Compton shift: Δλ = (h/mc)(1 − cos θ)

Scatter a photon off a free electron and its wavelength grows by Δλ = (h/m_e·c)(1 − cos θ). Here θ is the scattering angle, and the prefactor h/(m_e·c) ≈ 2.43·10⁻¹² m is the Compton wavelength of the electron (2.43 pm). The shift peaks at θ = 180°, the backscatter case, where Δλ = 4.86 pm, and it drops to zero at θ = 0°. As an example, an X-ray scattered at θ = 90° picks up exactly one Compton wavelength, Δλ ≈ 2.43 pm. When Arthur Compton ran the experiment in 1923 (it earned him the Nobel Prize in 1927), the result was hard to argue with: light was acting like particles that carry momentum p = h/λ, something classical wave theory said should produce no wavelength change at all.

Applications

It shows up in radiology and CT, where Compton scatter is the dominant X-ray interaction in soft tissue between 100 keV and 10 MeV. You also meet it in nuclear medicine and PET imaging, in gamma-ray astrophysics through Compton telescopes such as COMPTEL and INTEGRAL, in the design of radiation shielding, and in Compton cameras built to pin down where a source is.

FAQ

Why doesn't the photon's wavelength change at θ = 0°? At that angle there is no scattering, so no momentum gets handed to the electron and the photon keeps the energy and wavelength it started with.

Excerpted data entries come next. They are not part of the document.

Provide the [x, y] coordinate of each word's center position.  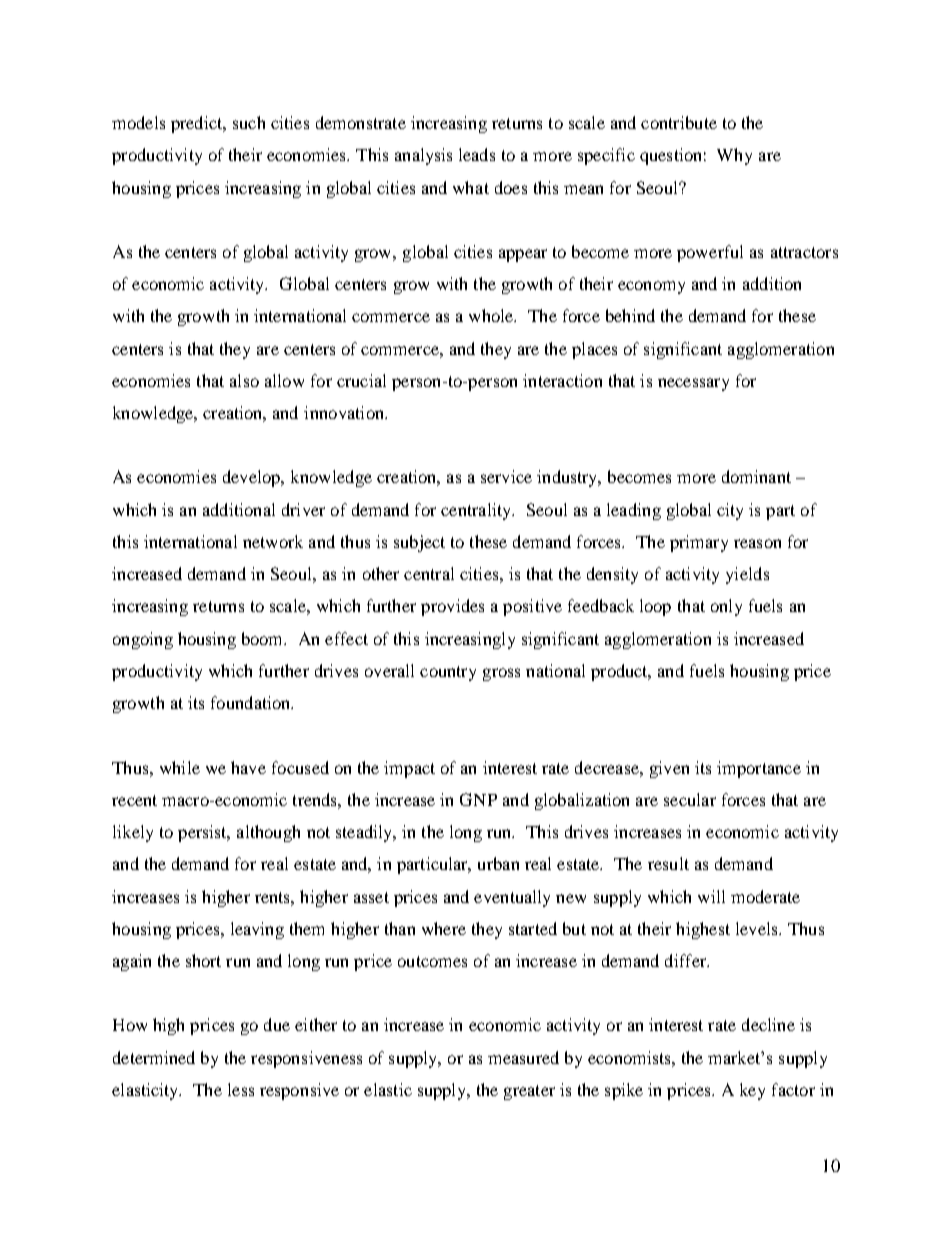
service [506, 476]
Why [734, 156]
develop [253, 478]
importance [759, 769]
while [180, 767]
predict [198, 124]
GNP [478, 799]
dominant [756, 476]
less [241, 1089]
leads [477, 154]
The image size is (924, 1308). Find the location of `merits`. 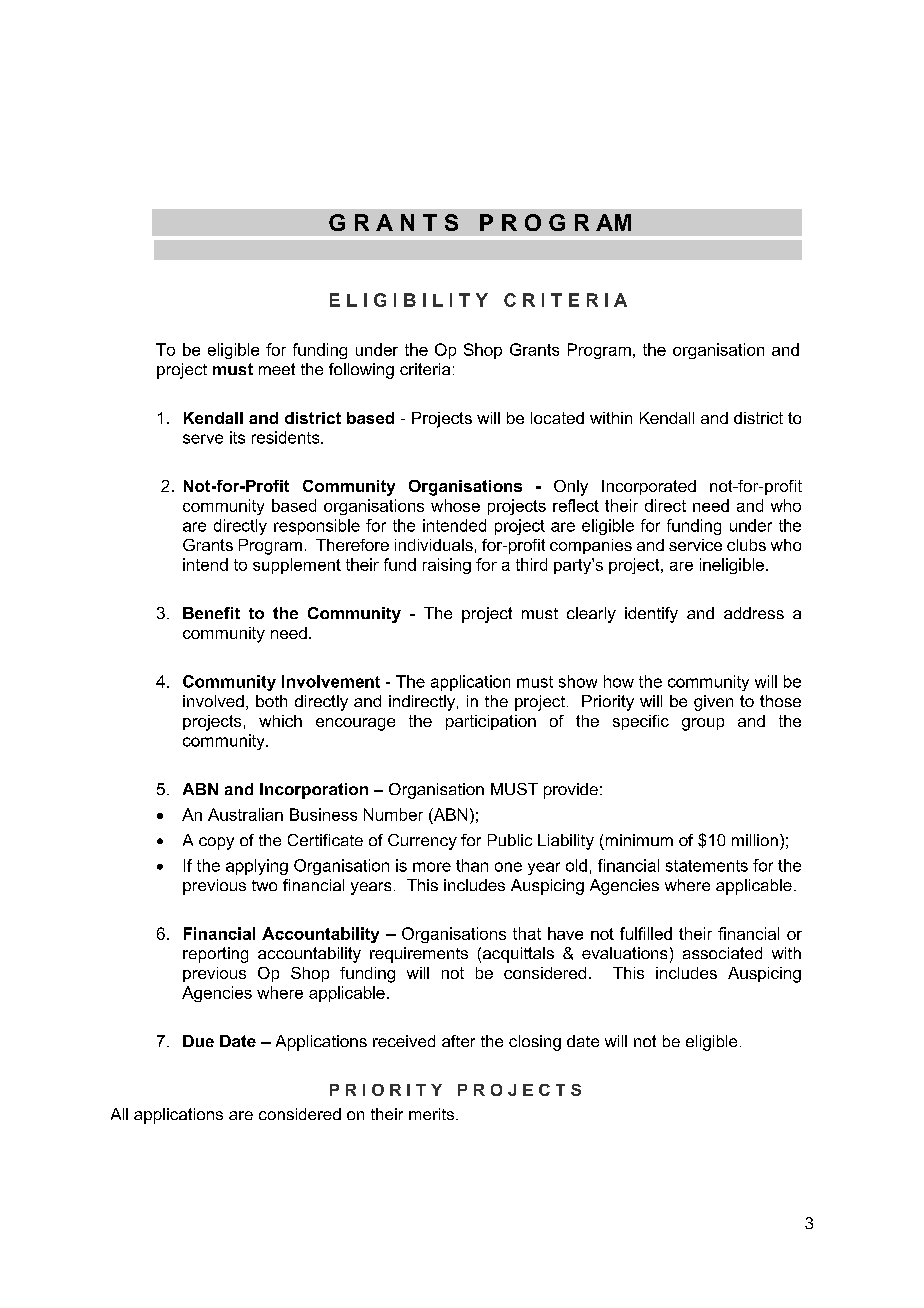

Does Compton scattering work with protons? It does, but the proton's Compton wavelength is h/(m_p·c) ≈ 1.32 fm, roughly 1836 times smaller than the electron's. At X-ray energies that makes the shift negligible.

Is Compton scattering elastic? In the relativistic sense it is, since energy and momentum are conserved across the whole interaction. For the photon by itself it's inelastic, because it hands some of its energy to the recoiling electron.